PROBLEM
Once you find the line with "This screenshot has width=700, height=510.", transcribe it and all the lines that follow to the end of the data, exactly as written; skip any pictures.

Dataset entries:
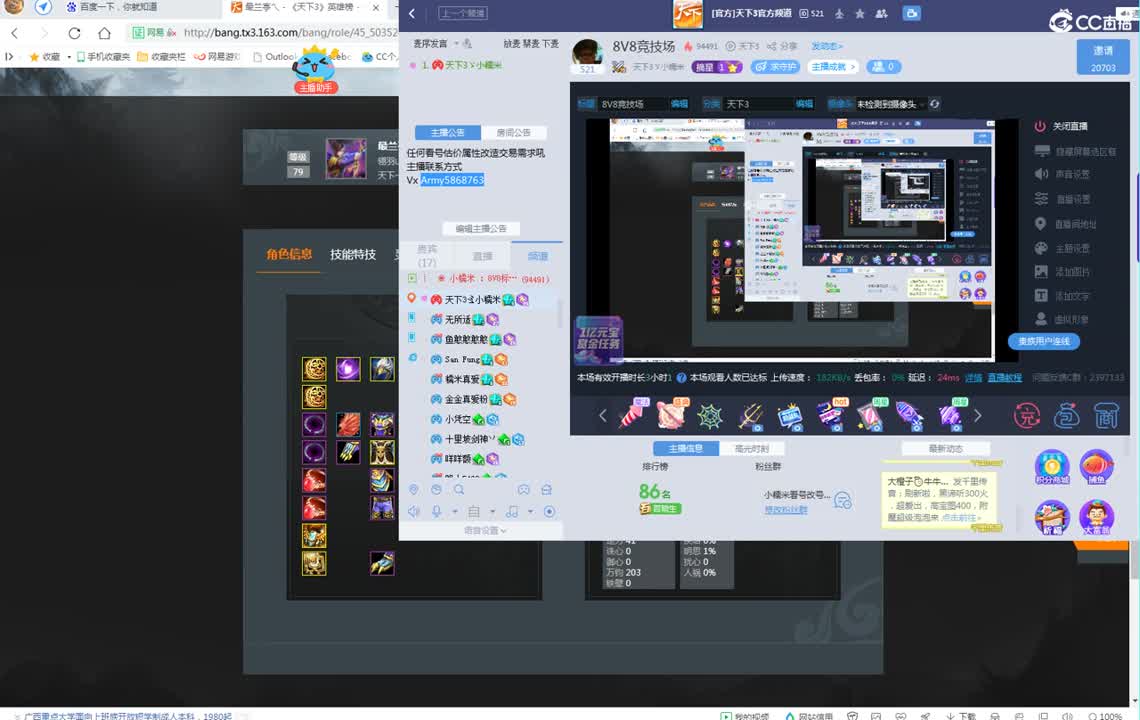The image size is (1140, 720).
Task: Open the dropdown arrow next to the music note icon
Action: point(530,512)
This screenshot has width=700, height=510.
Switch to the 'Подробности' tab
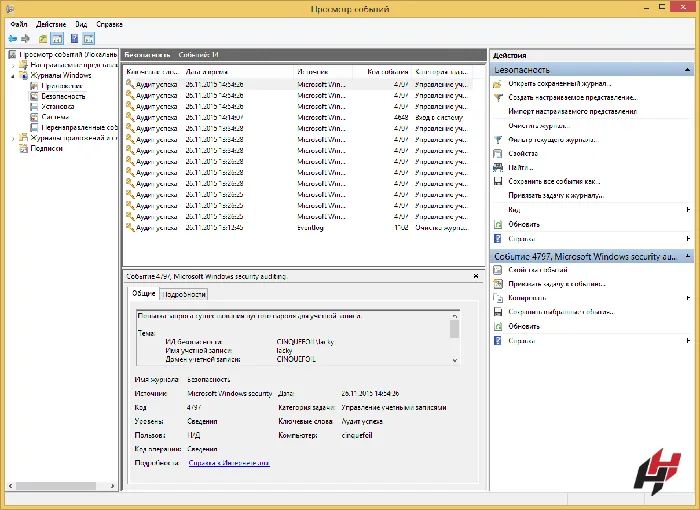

WRITTEN SOLUTION
This screenshot has width=700, height=510.
Switch to the 'Подробности' tab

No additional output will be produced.